Copy out each of the following items verbatim, every line in the same order.

───

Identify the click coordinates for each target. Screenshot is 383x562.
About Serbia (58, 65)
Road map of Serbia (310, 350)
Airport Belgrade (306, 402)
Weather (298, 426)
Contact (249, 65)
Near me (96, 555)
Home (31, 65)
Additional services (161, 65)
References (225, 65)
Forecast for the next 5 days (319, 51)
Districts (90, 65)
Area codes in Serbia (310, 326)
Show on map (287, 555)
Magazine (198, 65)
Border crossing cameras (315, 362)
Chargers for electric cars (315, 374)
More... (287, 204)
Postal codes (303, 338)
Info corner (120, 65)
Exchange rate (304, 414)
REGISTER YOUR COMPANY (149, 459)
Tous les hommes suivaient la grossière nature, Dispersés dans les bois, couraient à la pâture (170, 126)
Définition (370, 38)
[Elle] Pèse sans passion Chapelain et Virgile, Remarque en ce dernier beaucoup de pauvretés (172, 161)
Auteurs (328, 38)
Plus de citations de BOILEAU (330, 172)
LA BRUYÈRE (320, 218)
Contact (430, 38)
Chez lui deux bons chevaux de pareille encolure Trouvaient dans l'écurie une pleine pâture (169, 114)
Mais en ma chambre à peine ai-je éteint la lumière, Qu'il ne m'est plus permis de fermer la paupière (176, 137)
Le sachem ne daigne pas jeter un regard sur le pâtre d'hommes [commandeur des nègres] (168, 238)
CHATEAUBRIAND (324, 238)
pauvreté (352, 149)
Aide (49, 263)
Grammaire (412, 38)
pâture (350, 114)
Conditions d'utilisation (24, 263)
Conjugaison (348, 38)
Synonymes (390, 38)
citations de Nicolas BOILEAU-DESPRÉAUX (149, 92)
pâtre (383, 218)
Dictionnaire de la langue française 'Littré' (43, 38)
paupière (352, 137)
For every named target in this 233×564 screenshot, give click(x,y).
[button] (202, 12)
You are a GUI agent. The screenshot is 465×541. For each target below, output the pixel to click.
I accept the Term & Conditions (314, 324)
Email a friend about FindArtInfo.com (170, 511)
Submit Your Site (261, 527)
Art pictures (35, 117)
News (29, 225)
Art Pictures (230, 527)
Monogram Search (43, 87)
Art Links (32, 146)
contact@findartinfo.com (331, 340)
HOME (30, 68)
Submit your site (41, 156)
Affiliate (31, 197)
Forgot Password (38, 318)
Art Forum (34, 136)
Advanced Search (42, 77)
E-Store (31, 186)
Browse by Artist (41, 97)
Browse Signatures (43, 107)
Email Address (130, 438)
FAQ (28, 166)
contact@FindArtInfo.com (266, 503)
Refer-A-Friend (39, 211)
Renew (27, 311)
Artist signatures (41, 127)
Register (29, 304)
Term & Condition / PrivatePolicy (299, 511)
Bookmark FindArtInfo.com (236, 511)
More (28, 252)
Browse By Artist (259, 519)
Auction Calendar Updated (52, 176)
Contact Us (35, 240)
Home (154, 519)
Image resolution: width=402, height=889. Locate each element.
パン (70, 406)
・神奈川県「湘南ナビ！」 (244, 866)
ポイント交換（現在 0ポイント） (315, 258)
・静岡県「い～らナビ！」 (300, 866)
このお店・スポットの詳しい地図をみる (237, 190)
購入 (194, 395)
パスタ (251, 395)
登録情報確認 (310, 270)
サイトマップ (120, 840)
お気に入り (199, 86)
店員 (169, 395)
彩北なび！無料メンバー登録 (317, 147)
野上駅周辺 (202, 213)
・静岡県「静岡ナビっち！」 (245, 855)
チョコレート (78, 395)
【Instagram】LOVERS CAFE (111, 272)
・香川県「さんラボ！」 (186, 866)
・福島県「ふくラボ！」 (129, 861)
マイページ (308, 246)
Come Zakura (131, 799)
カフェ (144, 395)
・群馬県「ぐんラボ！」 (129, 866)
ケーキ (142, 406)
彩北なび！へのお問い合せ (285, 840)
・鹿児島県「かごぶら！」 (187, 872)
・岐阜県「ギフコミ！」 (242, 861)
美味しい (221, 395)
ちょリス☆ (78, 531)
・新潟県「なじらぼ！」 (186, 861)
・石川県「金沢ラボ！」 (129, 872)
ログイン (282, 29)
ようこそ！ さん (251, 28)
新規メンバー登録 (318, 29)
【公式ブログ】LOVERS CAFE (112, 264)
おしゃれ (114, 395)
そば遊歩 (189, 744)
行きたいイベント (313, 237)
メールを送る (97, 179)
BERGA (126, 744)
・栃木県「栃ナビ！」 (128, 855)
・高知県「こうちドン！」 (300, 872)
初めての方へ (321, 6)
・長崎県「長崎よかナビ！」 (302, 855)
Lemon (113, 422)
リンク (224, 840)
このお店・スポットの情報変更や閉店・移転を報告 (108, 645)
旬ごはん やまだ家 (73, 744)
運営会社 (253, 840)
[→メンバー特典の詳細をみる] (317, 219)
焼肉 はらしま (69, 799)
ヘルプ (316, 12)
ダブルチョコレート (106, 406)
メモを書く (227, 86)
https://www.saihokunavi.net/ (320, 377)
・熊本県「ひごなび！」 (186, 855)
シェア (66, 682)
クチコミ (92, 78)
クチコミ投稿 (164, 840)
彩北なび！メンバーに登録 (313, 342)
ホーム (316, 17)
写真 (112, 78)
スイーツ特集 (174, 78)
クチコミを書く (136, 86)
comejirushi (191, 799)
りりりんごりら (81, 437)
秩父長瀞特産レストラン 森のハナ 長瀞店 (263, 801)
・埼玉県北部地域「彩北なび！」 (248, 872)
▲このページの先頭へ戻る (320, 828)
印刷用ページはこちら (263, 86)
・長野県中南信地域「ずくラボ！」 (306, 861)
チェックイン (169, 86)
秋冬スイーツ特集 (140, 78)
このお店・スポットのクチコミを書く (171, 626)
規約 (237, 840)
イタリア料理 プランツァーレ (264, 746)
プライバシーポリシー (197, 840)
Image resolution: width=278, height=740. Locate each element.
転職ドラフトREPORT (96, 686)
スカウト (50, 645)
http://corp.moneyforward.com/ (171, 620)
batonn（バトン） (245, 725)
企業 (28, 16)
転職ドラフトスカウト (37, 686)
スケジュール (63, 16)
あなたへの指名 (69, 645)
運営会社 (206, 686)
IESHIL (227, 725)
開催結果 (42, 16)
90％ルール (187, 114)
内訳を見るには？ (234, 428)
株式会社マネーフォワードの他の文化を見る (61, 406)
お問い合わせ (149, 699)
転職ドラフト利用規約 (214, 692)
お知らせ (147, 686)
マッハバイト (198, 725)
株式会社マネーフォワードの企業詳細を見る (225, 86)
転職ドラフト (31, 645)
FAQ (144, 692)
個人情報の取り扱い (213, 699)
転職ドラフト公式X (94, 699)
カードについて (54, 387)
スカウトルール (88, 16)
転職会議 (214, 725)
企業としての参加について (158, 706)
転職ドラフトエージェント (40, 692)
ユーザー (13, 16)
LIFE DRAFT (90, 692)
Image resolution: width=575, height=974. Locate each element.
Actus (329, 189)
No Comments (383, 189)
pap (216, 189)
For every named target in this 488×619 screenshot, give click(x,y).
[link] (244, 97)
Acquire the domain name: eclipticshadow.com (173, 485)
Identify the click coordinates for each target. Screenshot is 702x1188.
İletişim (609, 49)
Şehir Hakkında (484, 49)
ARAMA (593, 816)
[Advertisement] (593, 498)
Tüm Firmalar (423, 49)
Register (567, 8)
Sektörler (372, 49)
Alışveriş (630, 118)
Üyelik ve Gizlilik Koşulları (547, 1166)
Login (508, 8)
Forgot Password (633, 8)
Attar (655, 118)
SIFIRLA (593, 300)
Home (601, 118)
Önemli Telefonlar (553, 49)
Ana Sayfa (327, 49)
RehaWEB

───

▶ WRITTEN RESPONSE:
Identify the click coordinates for each target. Screenshot is 383x562.
About Serbia (58, 65)
Road map of Serbia (310, 350)
Airport Belgrade (306, 402)
Weather (298, 426)
Contact (249, 65)
Near me (96, 555)
Home (31, 65)
Additional services (161, 65)
References (225, 65)
Forecast for the next 5 days (319, 51)
Districts (90, 65)
Area codes in Serbia (310, 326)
Show on map (287, 555)
Magazine (198, 65)
Border crossing cameras (315, 362)
Chargers for electric cars (315, 374)
More... (287, 204)
Postal codes (303, 338)
Info corner (120, 65)
Exchange rate (304, 414)
REGISTER YOUR COMPANY (149, 459)
Tous les hommes suivaient la grossière nature, Dispersés dans les bois, couraient à la pâture (170, 126)
Définition (370, 38)
[Elle] Pèse sans passion Chapelain et Virgile, Remarque en ce dernier beaucoup de pauvretés (172, 161)
Auteurs (328, 38)
Plus de citations de BOILEAU (330, 172)
LA BRUYÈRE (320, 218)
Contact (430, 38)
Chez lui deux bons chevaux de pareille encolure Trouvaient dans l'écurie une pleine pâture (169, 114)
Mais en ma chambre à peine ai-je éteint la lumière, Qu'il ne m'est plus permis de fermer la paupière (176, 137)
Le sachem ne daigne pas jeter un regard sur le pâtre d'hommes [commandeur des nègres] (168, 238)
CHATEAUBRIAND (324, 238)
pauvreté (352, 149)
Aide (49, 263)
Grammaire (412, 38)
pâture (350, 114)
Conditions d'utilisation (24, 263)
Conjugaison (348, 38)
Synonymes (390, 38)
citations de Nicolas BOILEAU-DESPRÉAUX (149, 92)
pâtre (383, 218)
Dictionnaire de la langue française 'Littré' (43, 38)
paupière (352, 137)
For every named target in this 233×564 screenshot, give click(x,y).
[button] (202, 12)
You are a GUI agent. The screenshot is 465×541. For each target below, output the pixel to click.
I accept the Term & Conditions (314, 324)
Email a friend about FindArtInfo.com (170, 511)
Submit Your Site (261, 527)
Art pictures (35, 117)
News (29, 225)
Art Pictures (230, 527)
Monogram Search (43, 87)
Art Links (32, 146)
contact@findartinfo.com (331, 340)
HOME (30, 68)
Submit your site (41, 156)
Affiliate (31, 197)
Forgot Password (38, 318)
Art Forum (34, 136)
Advanced Search (42, 77)
E-Store (31, 186)
Browse by Artist (41, 97)
Browse Signatures (43, 107)
Email Address (130, 438)
FAQ (28, 166)
contact@FindArtInfo.com (266, 503)
Refer-A-Friend (39, 211)
Renew (27, 311)
Artist signatures (41, 127)
Register (29, 304)
Term & Condition / PrivatePolicy (299, 511)
Bookmark FindArtInfo.com (236, 511)
More (28, 252)
Browse By Artist (259, 519)
Auction Calendar Updated (52, 176)
Contact Us (35, 240)
Home (154, 519)
Image resolution: width=402, height=889. Locate each element.
パン (70, 406)
・神奈川県「湘南ナビ！」 (244, 866)
ポイント交換（現在 0ポイント） (315, 258)
・静岡県「い～らナビ！」 (300, 866)
このお店・スポットの詳しい地図をみる (237, 190)
購入 (194, 395)
パスタ (251, 395)
登録情報確認 (310, 270)
サイトマップ (120, 840)
お気に入り (199, 86)
店員 (169, 395)
彩北なび！無料メンバー登録 (317, 147)
野上駅周辺 (202, 213)
・静岡県「静岡ナビっち！」 (245, 855)
チョコレート (78, 395)
【Instagram】LOVERS CAFE (111, 272)
・香川県「さんラボ！」 (186, 866)
・福島県「ふくラボ！」 (129, 861)
マイページ (308, 246)
Come Zakura (131, 799)
カフェ (144, 395)
・群馬県「ぐんラボ！」 (129, 866)
ケーキ (142, 406)
彩北なび！へのお問い合せ (285, 840)
・鹿児島県「かごぶら！」 (187, 872)
・岐阜県「ギフコミ！」 (242, 861)
美味しい (221, 395)
ちょリス☆ (78, 531)
・新潟県「なじらぼ！」 (186, 861)
・石川県「金沢ラボ！」 (129, 872)
ログイン (282, 29)
ようこそ！ さん (251, 28)
新規メンバー登録 (318, 29)
【公式ブログ】LOVERS CAFE (112, 264)
おしゃれ (114, 395)
そば遊歩 (189, 744)
行きたいイベント (313, 237)
メールを送る (97, 179)
BERGA (126, 744)
・栃木県「栃ナビ！」 (128, 855)
・高知県「こうちドン！」 (300, 872)
初めての方へ (321, 6)
・長崎県「長崎よかナビ！」 (302, 855)
Lemon (113, 422)
リンク (224, 840)
このお店・スポットの情報変更や閉店・移転を報告 (108, 645)
旬ごはん やまだ家 (73, 744)
運営会社 (253, 840)
[→メンバー特典の詳細をみる] (317, 219)
焼肉 はらしま (69, 799)
ヘルプ (316, 12)
ダブルチョコレート (106, 406)
メモを書く (227, 86)
https://www.saihokunavi.net/ (320, 377)
・熊本県「ひごなび！」 (186, 855)
シェア (66, 682)
クチコミ (92, 78)
クチコミ投稿 (164, 840)
彩北なび！メンバーに登録 (313, 342)
ホーム (316, 17)
写真 (112, 78)
スイーツ特集 (174, 78)
クチコミを書く (136, 86)
comejirushi (191, 799)
りりりんごりら (81, 437)
秩父長瀞特産レストラン 森のハナ 長瀞店 (263, 801)
・埼玉県北部地域「彩北なび！」 (248, 872)
▲このページの先頭へ戻る (320, 828)
印刷用ページはこちら (263, 86)
・長野県中南信地域「ずくラボ！」 (306, 861)
チェックイン (169, 86)
秋冬スイーツ特集 (140, 78)
このお店・スポットのクチコミを書く (171, 626)
規約 (237, 840)
イタリア料理 プランツァーレ (264, 746)
プライバシーポリシー (197, 840)
Image resolution: width=278, height=740. Locate each element.
転職ドラフトREPORT (96, 686)
スカウト (50, 645)
http://corp.moneyforward.com/ (171, 620)
batonn（バトン） (245, 725)
企業 (28, 16)
転職ドラフトスカウト (37, 686)
スケジュール (63, 16)
あなたへの指名 (69, 645)
運営会社 (206, 686)
IESHIL (227, 725)
開催結果 (42, 16)
90％ルール (187, 114)
内訳を見るには？ (234, 428)
株式会社マネーフォワードの他の文化を見る (61, 406)
お問い合わせ (149, 699)
転職ドラフト利用規約 (214, 692)
お知らせ (147, 686)
マッハバイト (198, 725)
株式会社マネーフォワードの企業詳細を見る (225, 86)
転職ドラフト (31, 645)
FAQ (144, 692)
個人情報の取り扱い (213, 699)
転職ドラフト公式X (94, 699)
カードについて (54, 387)
スカウトルール (88, 16)
転職会議 (214, 725)
企業としての参加について (158, 706)
転職ドラフトエージェント (40, 692)
ユーザー (13, 16)
LIFE DRAFT (90, 692)
Image resolution: width=575, height=974. Locate each element.
Actus (329, 189)
No Comments (383, 189)
pap (216, 189)
For every named target in this 488×619 screenshot, give click(x,y).
[link] (244, 97)
Acquire the domain name: eclipticshadow.com (173, 485)
Identify the click coordinates for each target. Screenshot is 702x1188.
İletişim (609, 49)
Şehir Hakkında (484, 49)
ARAMA (593, 816)
[Advertisement] (593, 498)
Tüm Firmalar (423, 49)
Register (567, 8)
Sektörler (372, 49)
Alışveriş (630, 118)
Üyelik ve Gizlilik Koşulları (547, 1166)
Login (508, 8)
Forgot Password (633, 8)
Attar (655, 118)
SIFIRLA (593, 300)
Home (601, 118)
Önemli Telefonlar (553, 49)
Ana Sayfa (327, 49)
RehaWEB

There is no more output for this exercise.